INCIDENTES EN LOS ACTOS QUE ENCABEZÓ KIRCHNER EN TUCUMÁN
El presidente Néstor Kirchner participó del tradicional Tedeum por el 188° aniversario de la declaración de la Independencia en la Catedral de la ciudad de San Miguel de Tucumán, mientras que manifestantes opositores a la gestión del gobernador tucumano, José Alperovich, provocaron una serie de incidentes.
El jefe del Estado fue recibido por el monseñor Luis Villalba, arzobispo de la provincia, quien pronunció la homilía durante la celebración iniciada en la Catedral.
Al término del oficio religioso, Kirchner djo que, “lamentablemente, el clientelismo político existe” y convocó a “luchar entre todos” para “terminar con esta cultura horrenda”.
Las palabras del Presidente fueron una respuesta a la homilía pronunciada por el arzobispo tucumano, que planteó que “el pueblo no puede seguir viviendo de la dádiva, que da lugar al clientelismo” sino que “quiere trabajar dignamente”.
Luego, el jefe del Estado visitó la Casa Histórica donde se firmó la Declaración de la Independencia y, poco después del mediodía, en un acto en la Gobernación, firmó además una serie de convenios de obras públicas por más de 100 millones de pesos.
El Presidente viajó acompañado por los ministros del Interior, Aníbal Fernández; de Defensa, José Pampuro; de Planificación Federal, Julio De Vido; y de Salud, Ginés González García, además de los secretarios de Cultura, Torcuato Di Tella, y de Obras Públicas, José López; de la titular del Banco Nación, Felisa Miceli, y de los diputados Vargas Aignasse, José Falú, Stella Maris Córdoba y Susana Díaz.
Disturbios
Grupos opositores al gobernador tucumano y seguidores del mandatario provincial se enfrentaron a golpes, palos y piedras en una de las esquinas de la Plaza Independencia, a metros de la Casa de Gobierno y del palco oficial donde el presidente Kirchner iba a pronunciar un discurso por la fecha patria.

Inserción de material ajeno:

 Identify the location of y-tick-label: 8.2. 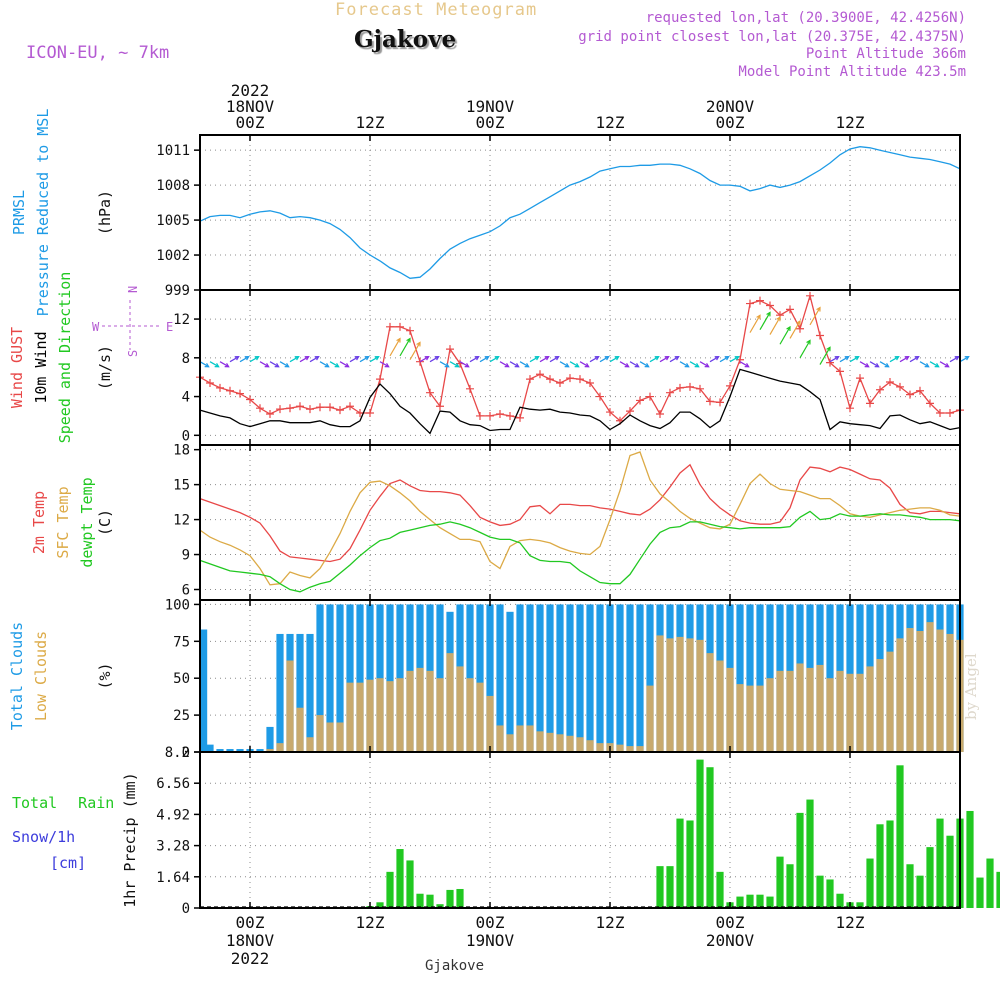
(178, 753).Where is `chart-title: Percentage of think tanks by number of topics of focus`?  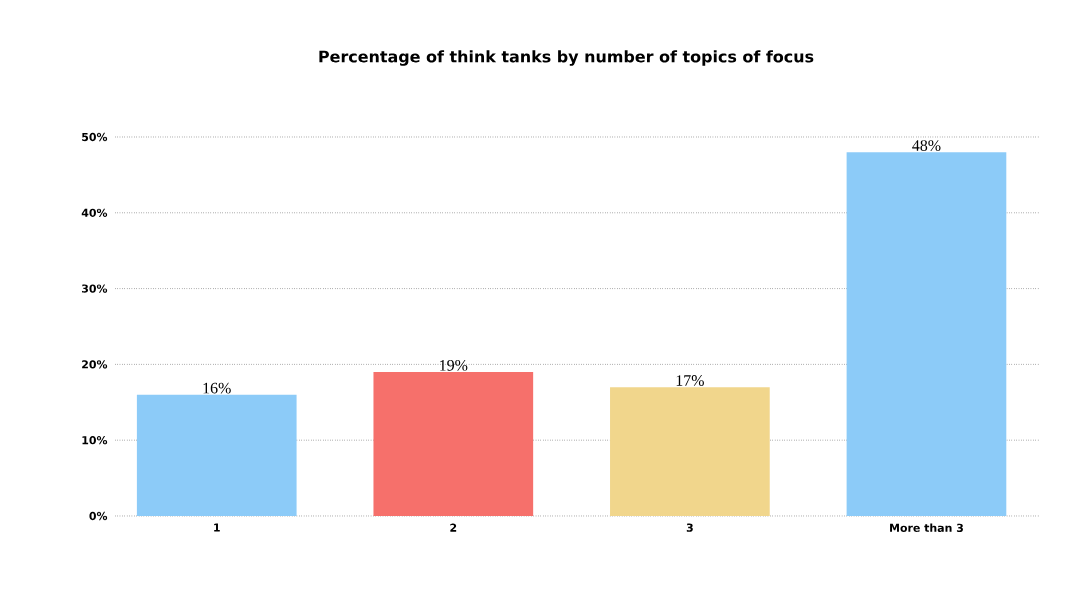 chart-title: Percentage of think tanks by number of topics of focus is located at coordinates (566, 58).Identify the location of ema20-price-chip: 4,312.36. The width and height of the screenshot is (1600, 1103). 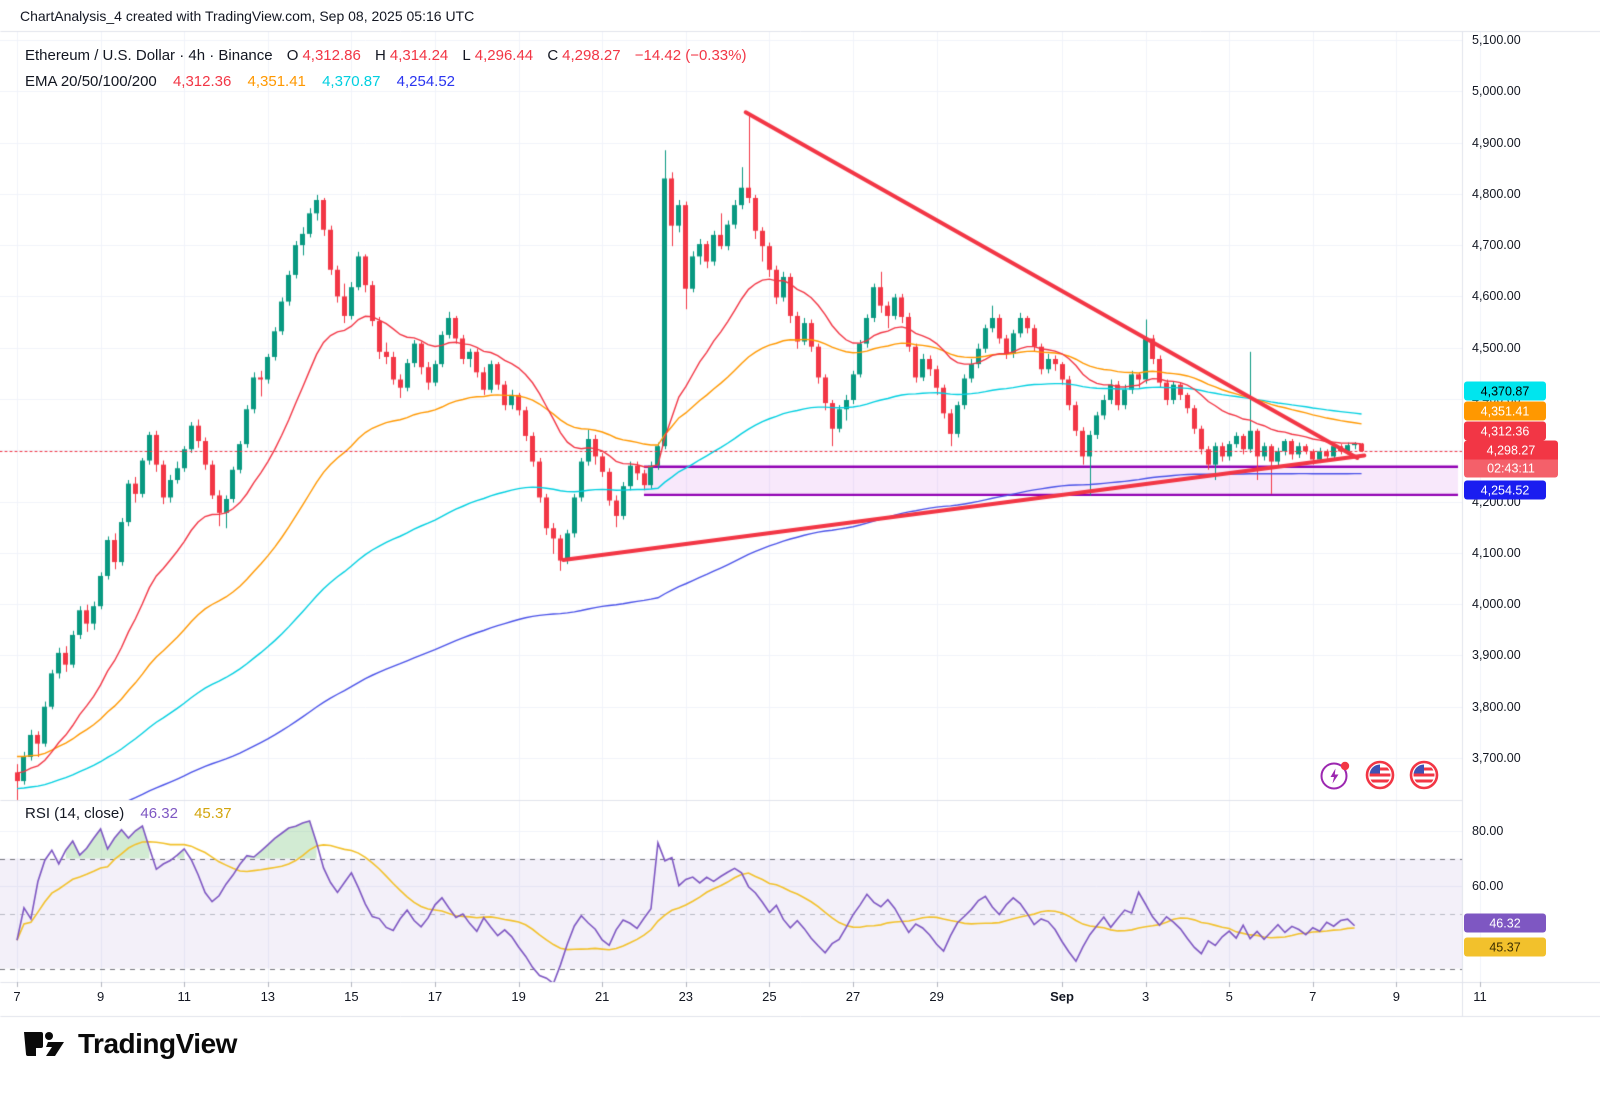
(1505, 431).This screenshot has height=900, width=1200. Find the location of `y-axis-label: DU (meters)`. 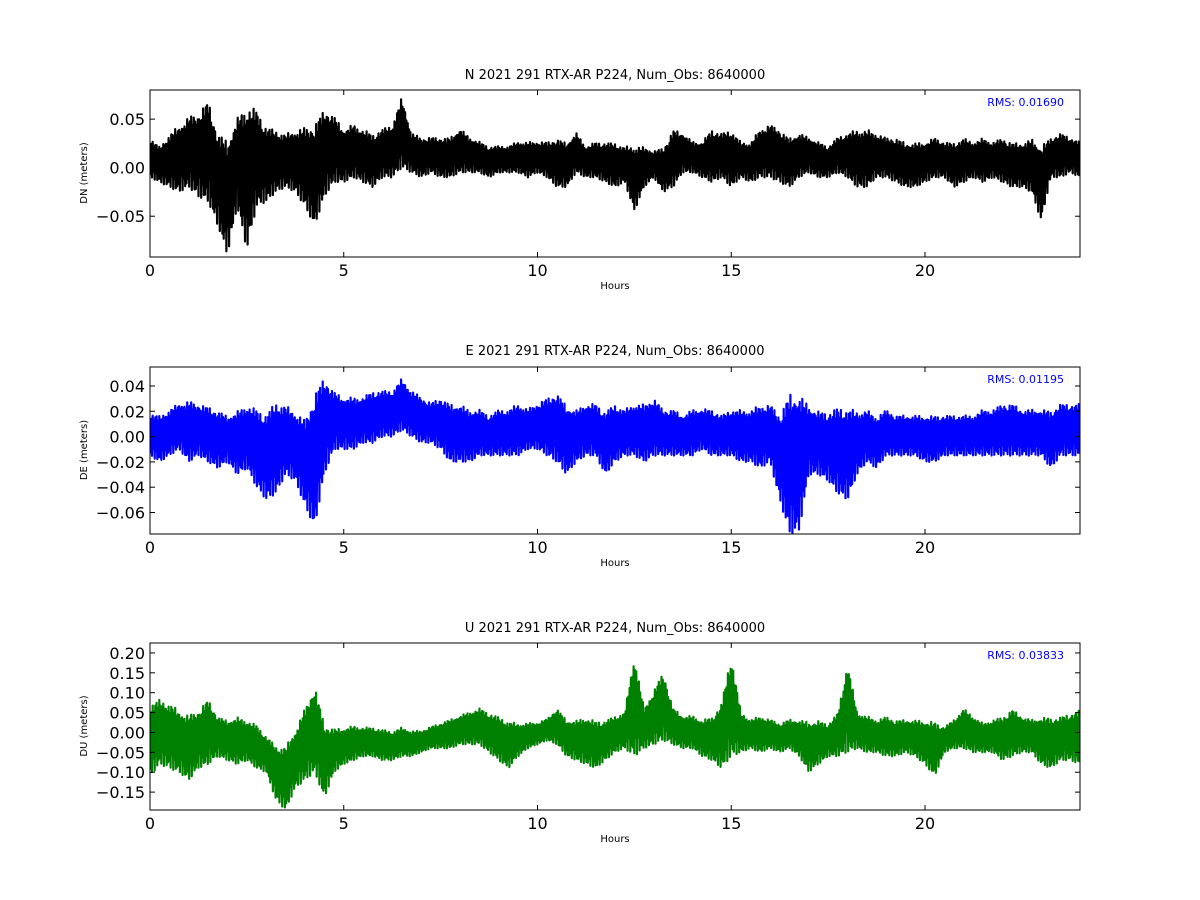

y-axis-label: DU (meters) is located at coordinates (84, 726). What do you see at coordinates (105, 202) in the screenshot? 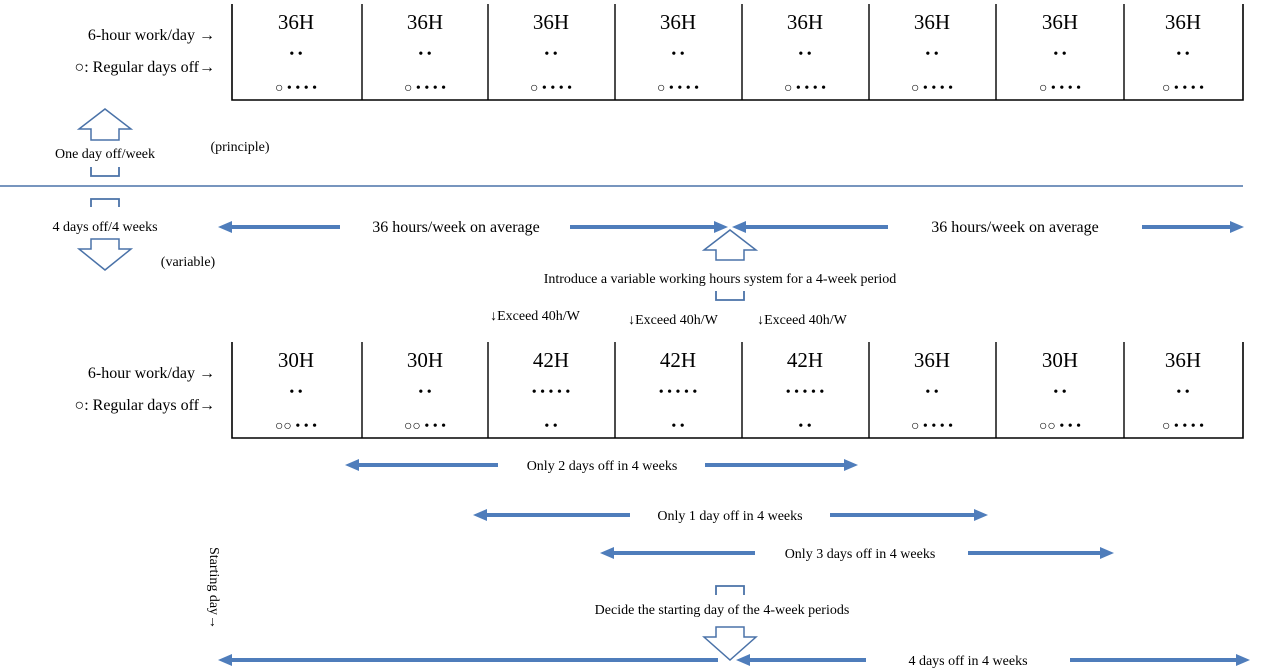
I see `bracket-top-icon` at bounding box center [105, 202].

Kirchner y Alperovich salieron a saludar por uno de los balcones de la Casa de Gobierno provincial pero inmediatamente entraron ante insultos y silbidos de manifestantes de partidos de izquierda y sectores piqueteros.
El Presidente, acostumbrado a romper protocolos para mezclarse con la gente, esta vez caminó entre los límites del cordón formado por efectivos de seguridad hasta llegar a la Casa de Tucumán, donde cumplió con el acto simbólico de dejar una ofrenda floral en homenaje a los convencionales que firmaron el acta de la Independencia en 1816.
Si bien los incidentes se produjeron en el marco de cuestionamientos a la gestión local, fue el primer acto en que hechos violentos acompañaron la presencia del presidente Kirchner en sus trece meses de gestión.
La protesta fue una continuidad de los incidentes que se habían producido entre sectores afines y opositores a la gestión de Alperovich.
“Le dije al Presidente que voy a dar la vida por cambiar Tucumán, quizás algunos no quieren cambiar la provincia y por eso quisieron aguar una fiesta”, dijo Alperovich dentro del Salón Blanco de la Casa de Gobierno.
Mientras el Presidente se encontraba esta mañana en la Catedral participando del tradicional Tédeum por el 9 de Julio, dirigentes de los desocupados de la construcción se enfrentaron con sectores aliados al gobierno de Alperovich.
Los seguidores del mandatario fueron movilizados especialmente para neutralizar la llamada marcha de gremios estatales organizada contra la administración provincial.
Hubo palos, piedras y golpes, mientras que Celso Sosa, líder del grupo de desocupados de la construcción, fue uno de los heridos.
Además se produjeron dos detenciones entre los manifestantes, presuntamente pertenecientes a la localidad de Banda del Río Salí.